Re: exhale - Open Source xHE-AAC encoder

Reply #19
I see there are two combined fields that are relevant, or combined may be consulted to make sure the file is sane. Both the Edit List and the Time to Sample (STTS) box contain valid data, but isn't necessary for this.

I have verified the files I wanted to test play back gaplessly on macOS, using my own macOS player, Cog. This requires a version of macOS which supports USAC, and is not limited to just Cog, but any player which decodes MP4 files with the system codecs.

I'll try to get MP4 streaming working eventually, but Apple kind of broke that for me by not offering a custom reader Audio Toolbox interface that also supports arbitrary streams, not just seekable and perfectly error free static files.

Re: exhale - Open Source xHE-AAC encoder

Reply #20
Thanks a lot, nu774, for the info and the help!

I’ll see if I can get Peter to add this edit list method. ... it would be nice if foobar supported edit lists as gapless information first.
Thanks, that would be awesome!
Quote from: kode54
It would be helpful if you link to the line(s) of code where you write this information, if only for my personal perusal. ... Both the Edit List and the Time to Sample (STTS) box contain valid data...
Search for the comment elst in app/basicMP4Writer.cpp. Two 4-byte values are written to the edit list box:
  • number of samples per channel, which is actualLength from exhaleApp.cpp
  • pre-gap size, which with exhale is frameLength * 25/16 from exhaleApp.cpp

The STTS stuff is a bit harder to find (forgot to add an "stts" comment), search for comment 2 entries used in basicMP4Writer.cpp.

Chris
If I don't reply to your reply, it means I agree with you.

Re: exhale - Open Source xHE-AAC encoder

Reply #21
I already found them all, also by examining a file I encoded, locating the offsets, and searching for them in your code. It also helps that I was comparing against Apple's documentation of the format. I outlined the changes to him, but I'm not sure if he's noticed yet.
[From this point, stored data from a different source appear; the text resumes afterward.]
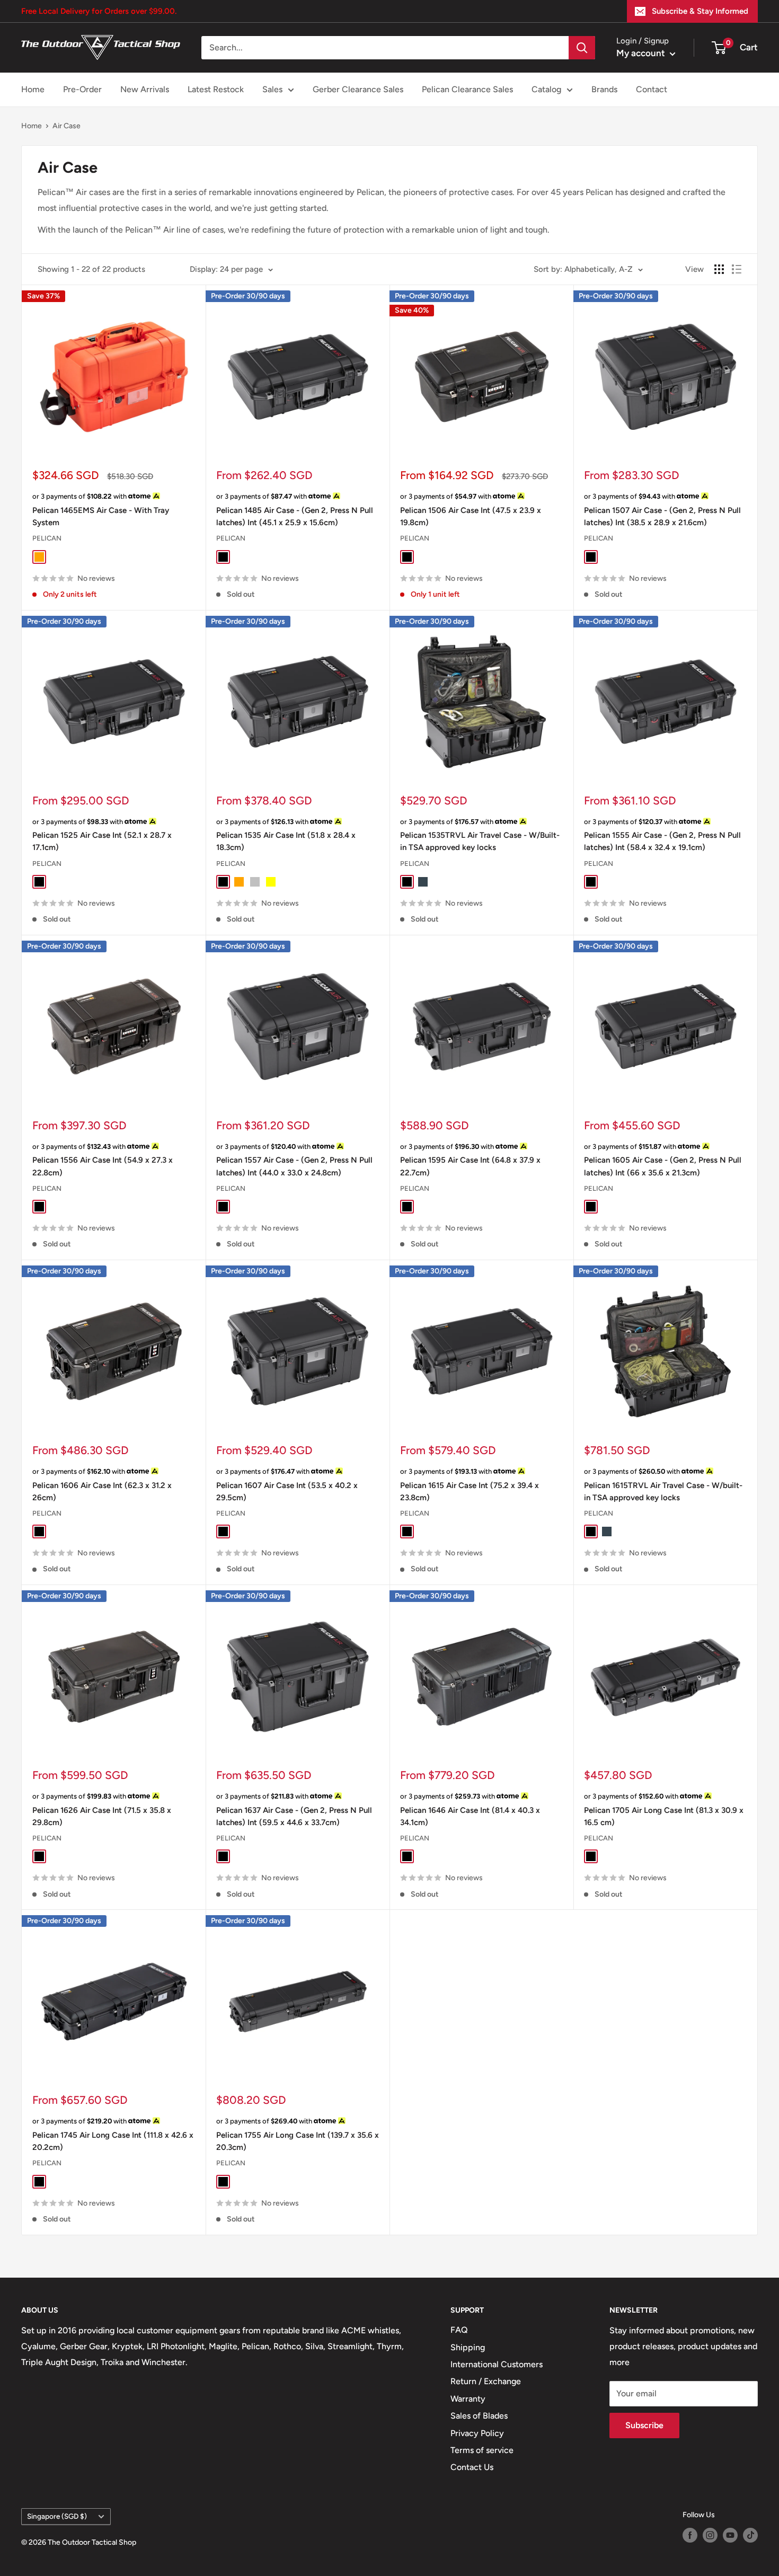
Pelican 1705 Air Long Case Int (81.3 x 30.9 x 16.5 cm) (663, 1816)
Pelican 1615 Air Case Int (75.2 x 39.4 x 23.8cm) (469, 1491)
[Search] (582, 47)
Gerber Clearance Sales (358, 89)
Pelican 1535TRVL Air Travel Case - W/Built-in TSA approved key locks (480, 841)
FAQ (459, 2330)
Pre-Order (82, 89)
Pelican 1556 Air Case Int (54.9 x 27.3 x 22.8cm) (102, 1166)
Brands (604, 89)
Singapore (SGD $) (57, 2516)
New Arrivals (144, 89)
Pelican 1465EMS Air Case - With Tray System (100, 516)
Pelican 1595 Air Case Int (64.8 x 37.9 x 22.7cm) (470, 1166)
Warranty (467, 2399)
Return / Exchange (485, 2381)
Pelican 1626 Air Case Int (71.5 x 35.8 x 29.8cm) (101, 1816)
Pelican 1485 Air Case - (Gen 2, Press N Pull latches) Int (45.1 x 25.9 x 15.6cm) (294, 516)
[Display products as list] (736, 269)
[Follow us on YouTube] (730, 2535)
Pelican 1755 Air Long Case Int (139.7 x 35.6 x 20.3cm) (297, 2141)
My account (641, 53)
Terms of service (482, 2450)
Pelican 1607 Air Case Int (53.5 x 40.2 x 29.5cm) (287, 1491)
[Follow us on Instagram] (710, 2535)
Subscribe (644, 2425)
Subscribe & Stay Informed (700, 11)
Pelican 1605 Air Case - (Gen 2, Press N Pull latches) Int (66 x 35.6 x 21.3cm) (662, 1166)
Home (33, 89)
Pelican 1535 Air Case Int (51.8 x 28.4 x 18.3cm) (286, 841)
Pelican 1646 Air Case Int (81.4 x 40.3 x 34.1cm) (470, 1816)
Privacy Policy (477, 2433)
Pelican (46, 538)
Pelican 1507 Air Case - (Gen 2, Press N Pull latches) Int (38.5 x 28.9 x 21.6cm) (662, 516)
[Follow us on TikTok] (750, 2535)
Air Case (66, 125)
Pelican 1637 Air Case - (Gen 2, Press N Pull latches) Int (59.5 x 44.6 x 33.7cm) (294, 1816)
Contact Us (471, 2467)
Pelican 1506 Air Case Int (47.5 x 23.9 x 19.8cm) (470, 516)
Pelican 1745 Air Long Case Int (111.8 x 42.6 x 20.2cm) (112, 2141)
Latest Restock (216, 89)
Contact (651, 89)
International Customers (496, 2364)
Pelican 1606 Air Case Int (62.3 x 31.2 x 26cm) (102, 1491)
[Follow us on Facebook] (690, 2535)
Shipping (467, 2347)
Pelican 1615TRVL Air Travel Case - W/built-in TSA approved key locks (663, 1491)
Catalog (546, 89)
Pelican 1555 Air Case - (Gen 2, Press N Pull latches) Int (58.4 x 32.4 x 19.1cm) (662, 841)
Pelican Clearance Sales (467, 89)
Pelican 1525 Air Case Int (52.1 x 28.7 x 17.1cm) (102, 841)
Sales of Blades (479, 2416)
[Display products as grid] (719, 269)
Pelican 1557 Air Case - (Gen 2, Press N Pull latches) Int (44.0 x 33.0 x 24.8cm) (294, 1166)
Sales (272, 89)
Re: exhale - Open Source xHE-AAC encoder

Reply #22
Bump: Curses, foiled again. No WAVEFORMATEXTENSIBLE support. Have fun supporting that!

Edit: Curses, foiled twice. FDK-AAC doesn't support decoding USAC channel configurations other than mono and stereo.

Re: exhale - Open Source xHE-AAC encoder

Reply #23
FDK-AAC doesn't support decoding USAC channel configurations other than mono and stereo.
Does it specifically disallow decoding of more than two channels, or does it only allow decoding of only one channel-type element (SCE, CPE)? I'm asking since the exhale library also supports dual-mono encoding of a stereo signal using two SCEs (Edit: channel configuration 8, if I'm not mistaken).

And one more question: how does foobar2000 calculate the mean bit-rate across an MPEG-4 file? In exhale I calculate it as (file size in bytes - static header part in bytes) * 8 / (actual input audio length in seconds), which is also written to the MPEG-4 file header, but Windows Explorer e.g. reports very different values.

Chris
If I don't reply to your reply, it means I agree with you.